Abstract

Alzheimer’s disease (AD) and ischemic stroke (IS) are an immense socioeconomic burden worldwide. There is a possibility that shared genetic factors lead to their links at epidemiological and pathophysiological levels. Although recent genome-wide association studies (GWAS) have provided profound insights into the genetics of AD and IS, no shared genetic variants have been identified to date. This prompted us to initiate this study, which sought to identify shared pathways linking AD and IS. We took advantage of large-scale GWAS summary data of AD (17,008 AD cases and 37,154 controls) and IS (10,307 cases and 19,326 controls) to conduct pathway analyses using genetic pathways from multiple well-studied databases, including GO, KEGG, PANTHER, Reactome, and Wikipathways. Collectively, we discovered that AD and IS shared 179 GO categories (56 biological processes, 95 cellular components, and 28 molecular functions); and the following pathways: six KEGG pathways; two PANTHER pathways; four Reactome pathways; and one in Wikipathways pathway.

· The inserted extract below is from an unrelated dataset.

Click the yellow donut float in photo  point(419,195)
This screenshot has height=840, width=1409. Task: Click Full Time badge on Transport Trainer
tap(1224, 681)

The more fine-grained GO terms were mainly summarized into different functional categories: transcriptional and post-transcriptional regulation, synapse, endocytic membrane traffic through the endosomal system, signaling transduction, immune process, multi-organism process, protein catabolic metabolism, and cell adhesion. The shared pathways were roughly classified into three categories: immune system; cancer (NSCLC and glioma); and signal transduction pathways involving the cadherin signaling pathway, Wnt signaling pathway, G-protein signaling and downstream signaling mediated by phosphoinositides (PIPs). The majority of these common pathways linked to both AD and IS were supported by convincing evidence from the literature. In conclusion, our findings contribute to a better understanding of common biological mechanisms underlying AD and IS and serve as a guide to direct future research.

Highlights

  • Alzheimer’s disease (AD) is the most common cause of dementia in the elderly

  • To verify the reliability of the VEGAS2 gene-based testing approach, we compared our gene-based association results of AD with previously established AD risk loci identified through conventional genome-wide association studies (GWAS) approaches

  • We replicated 11 genes (SORL1, CD2AP, MS4A6E, MS4A4A, MS4A3, HLA-DQB1, HLA-DRB1, HLADQA1, PTK2B, CELF1, and SLC24A4) with suggestive association (P < 1.00E-04); these belong to seven known significant loci (SORL1, CD2AP, MS4A locus, HLA-DRB5-DRB1 region, PTK2B, CELF1, and SLC24A4)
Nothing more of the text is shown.